Monday, March 21, 2011

Complex Representations

In looking at “genres and formulas,” not only within “an encyclopedic catalog” but “as enactments of social conflicts and cleavages,” Denning provides a useful tool to reveal the borrowed costumes of historical struggles and the disguised social and economic divisions, within “the conventional characters of a society, played out in its popular narratives” (Denning 77). For me this approach helps solve some of the issues I have with representations by keeping in mind the preformative aspect of representation. These issues stem from the difficulty brought on by the realization that these representations are not static or created in a vacuum, but created by other humans who are subject to inconstancy, or are unaware of the issues they represent, or who might even disagree with the representations they are creating.

In my analysis of texts I have often struggled with the process of extracting readings and merely converting the text into representations. Denning appears to offer a diagnosis for this uneasiness in the case of dime novels, which I think might be useful for all popular forms of representation: “The figures and characters one sees in dime novels are perhaps not the self-representation of any class, nor are they the class as represented by another; they are a body of representations that are alternately claimed, rejected, and fought over” (Denning 77).
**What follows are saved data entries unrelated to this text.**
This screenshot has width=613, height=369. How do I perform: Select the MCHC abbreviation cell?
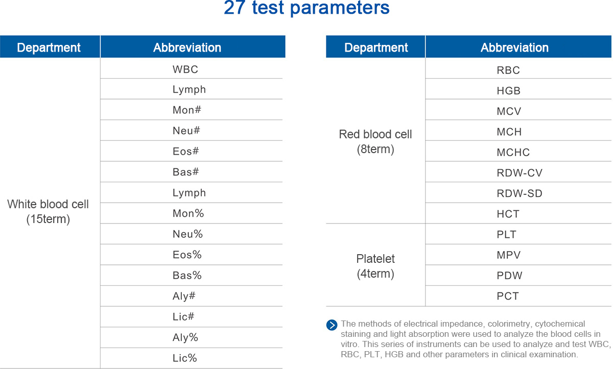pos(518,152)
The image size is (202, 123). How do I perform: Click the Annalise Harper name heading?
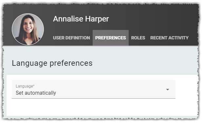81,19
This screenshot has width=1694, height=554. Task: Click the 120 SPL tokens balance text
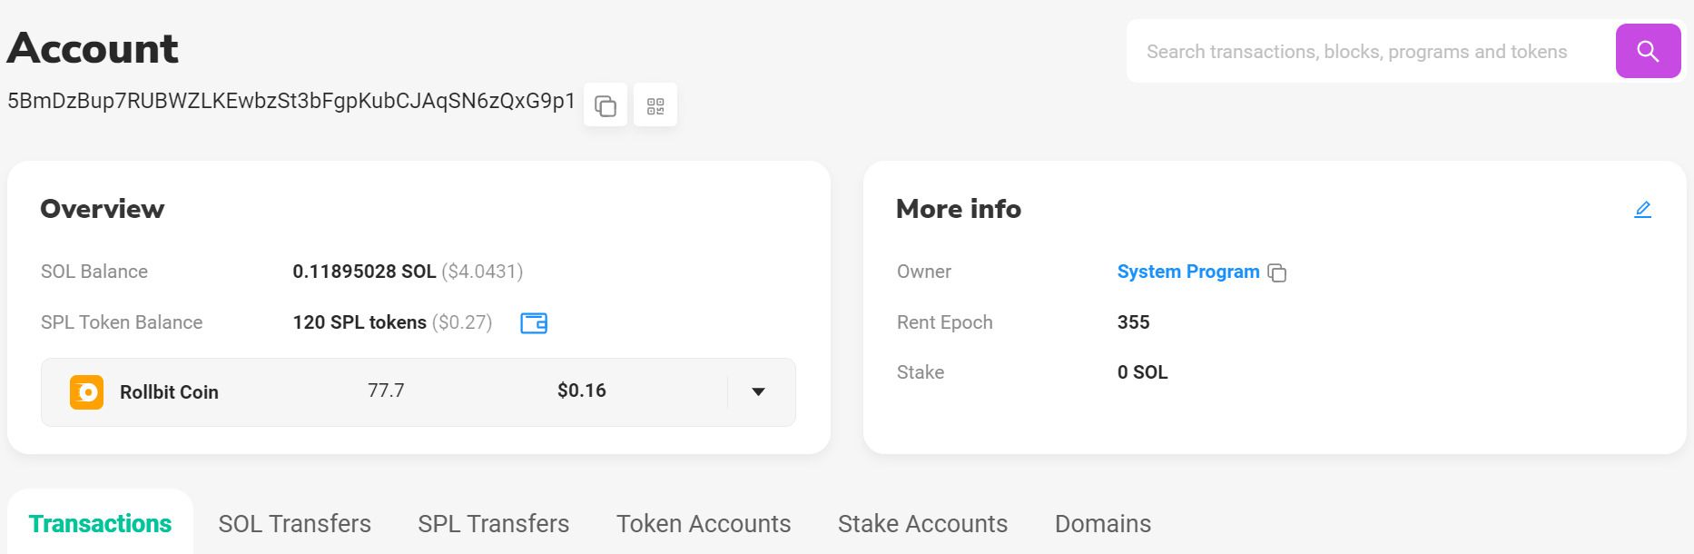pyautogui.click(x=359, y=322)
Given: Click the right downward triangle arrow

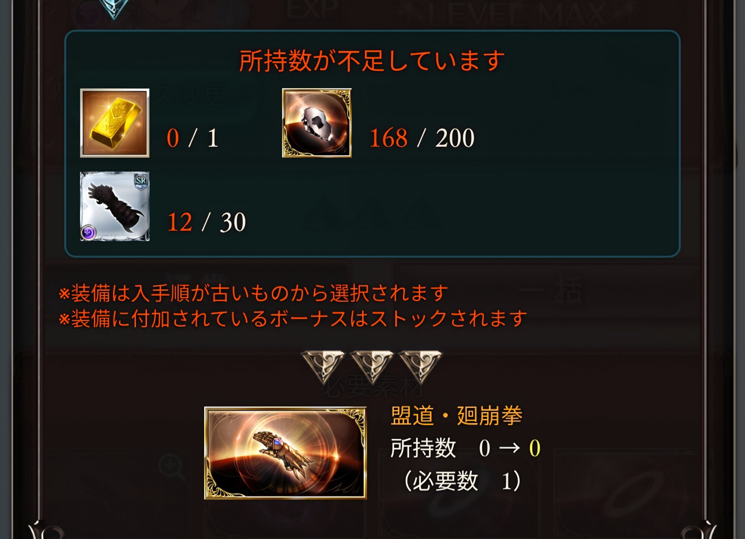Looking at the screenshot, I should point(420,367).
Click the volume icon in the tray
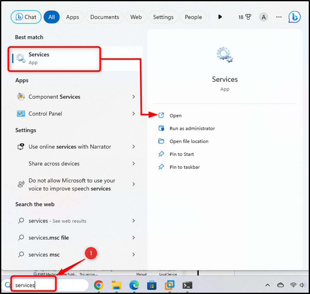310x294 pixels. [x=302, y=285]
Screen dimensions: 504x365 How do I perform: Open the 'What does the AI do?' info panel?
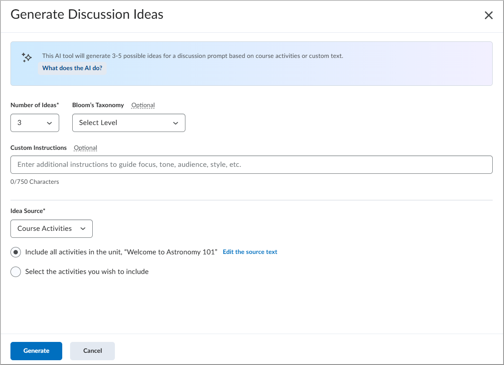point(72,68)
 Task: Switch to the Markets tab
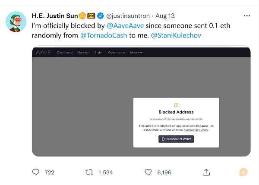(x=83, y=53)
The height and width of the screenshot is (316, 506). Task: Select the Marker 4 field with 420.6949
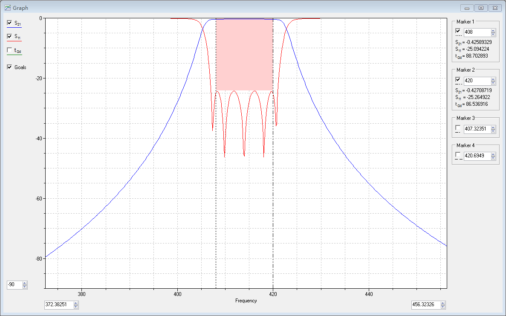coord(477,157)

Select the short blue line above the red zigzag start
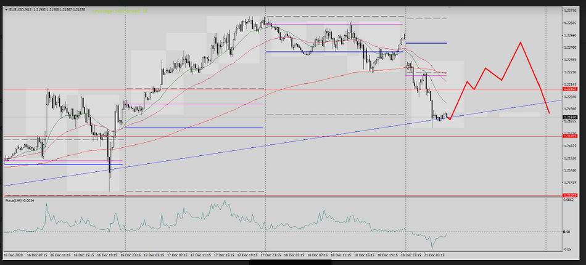(426, 43)
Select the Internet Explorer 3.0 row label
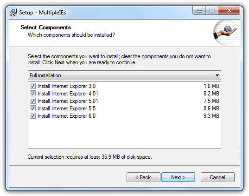249x196 pixels. [x=66, y=86]
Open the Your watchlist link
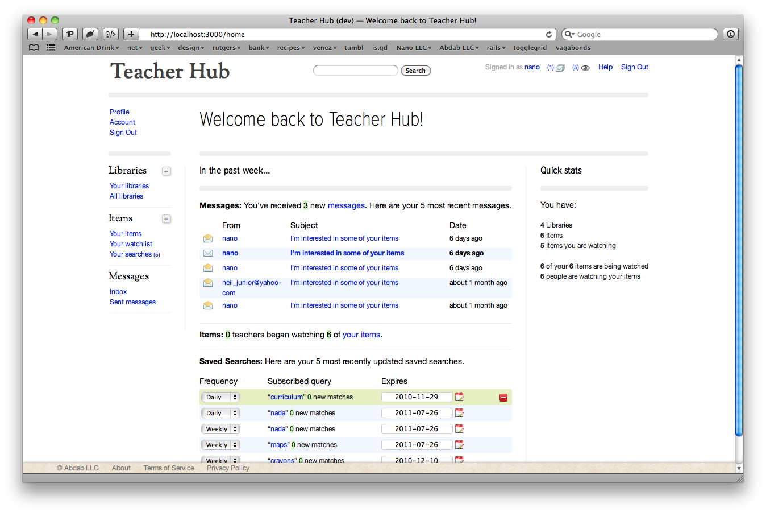This screenshot has width=766, height=512. coord(131,244)
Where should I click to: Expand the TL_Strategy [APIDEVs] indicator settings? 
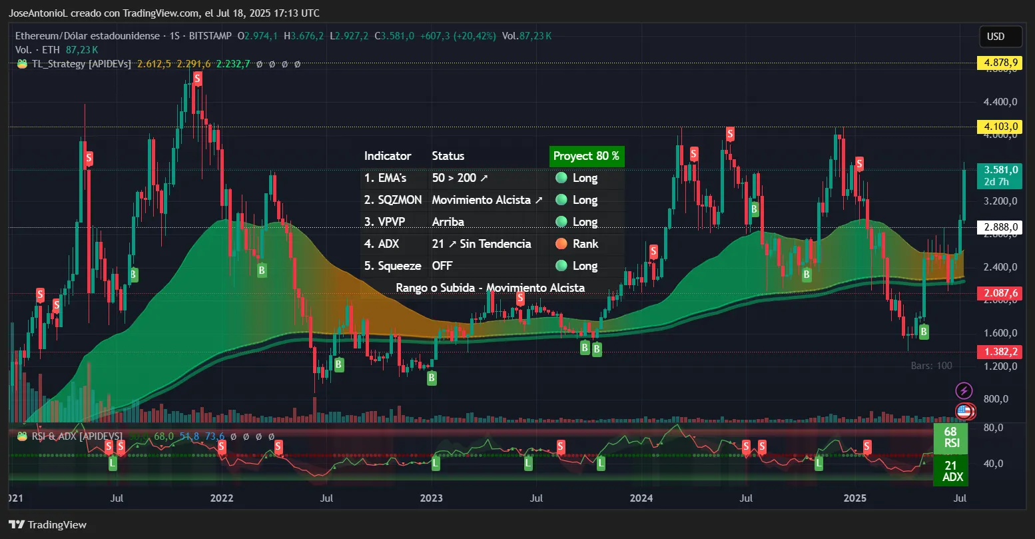80,63
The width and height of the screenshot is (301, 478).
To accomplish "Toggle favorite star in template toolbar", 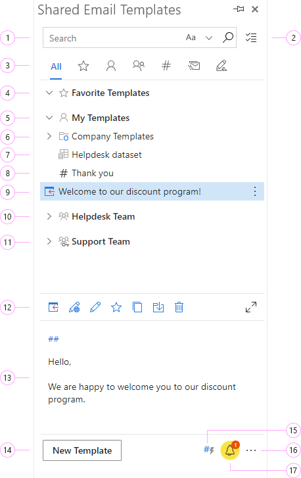I will point(116,307).
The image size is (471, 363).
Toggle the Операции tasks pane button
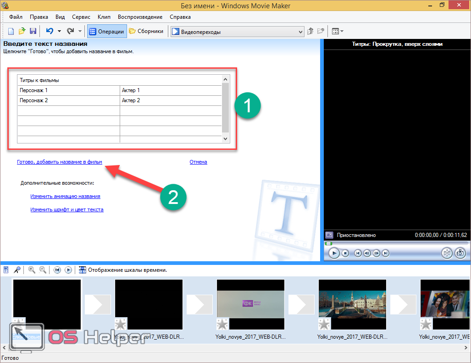coord(106,32)
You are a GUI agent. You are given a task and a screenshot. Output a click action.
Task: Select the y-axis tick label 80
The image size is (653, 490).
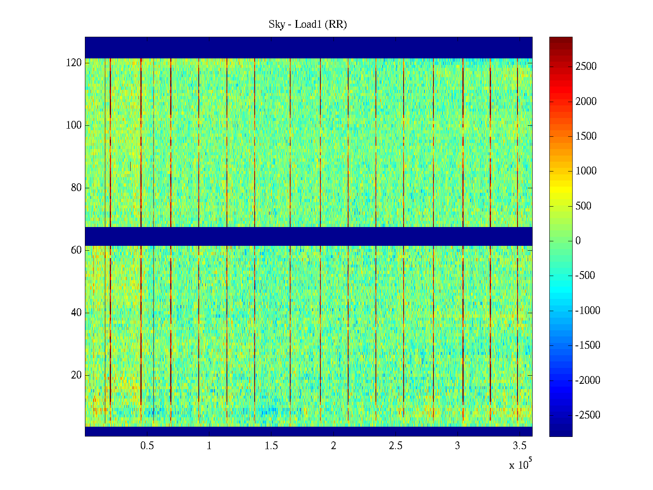(x=76, y=188)
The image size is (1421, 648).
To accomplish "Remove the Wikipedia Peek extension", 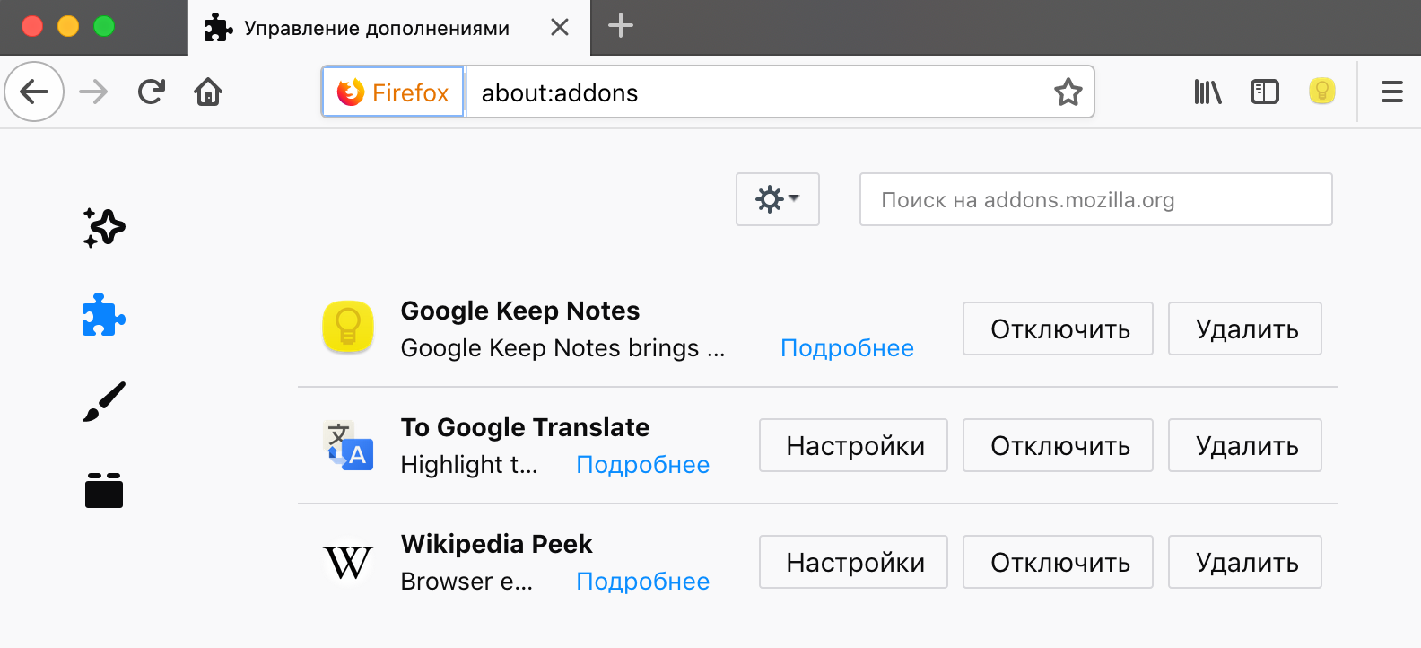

For me this approach allows for possible solutions to the problems of representation that I have been struggling with. One of them is the problem with readership. For the most part it seems like close-readings and genre studies can often lend themselves to a very closed, and highly specialized interpretation of texts that only exist in an academic setting. For one of my own final projects I am considering a very specific film genre but in order for my analysis to have any kind of pertinence I feel like I need to take into account how people might perceive this genre and how they would be viewing these films. I think these aspects should be considered in order to avoid oversimplifying complex relationships, for these representations are “interpreted and not merely consumed” (Denning 69). While in the end it is impossible and unproductive to take every readers opinion into account, I think there should at the very least be an awareness in these kinds of analysis of what typical readers would take from these representations, in order to keep the analysis in check.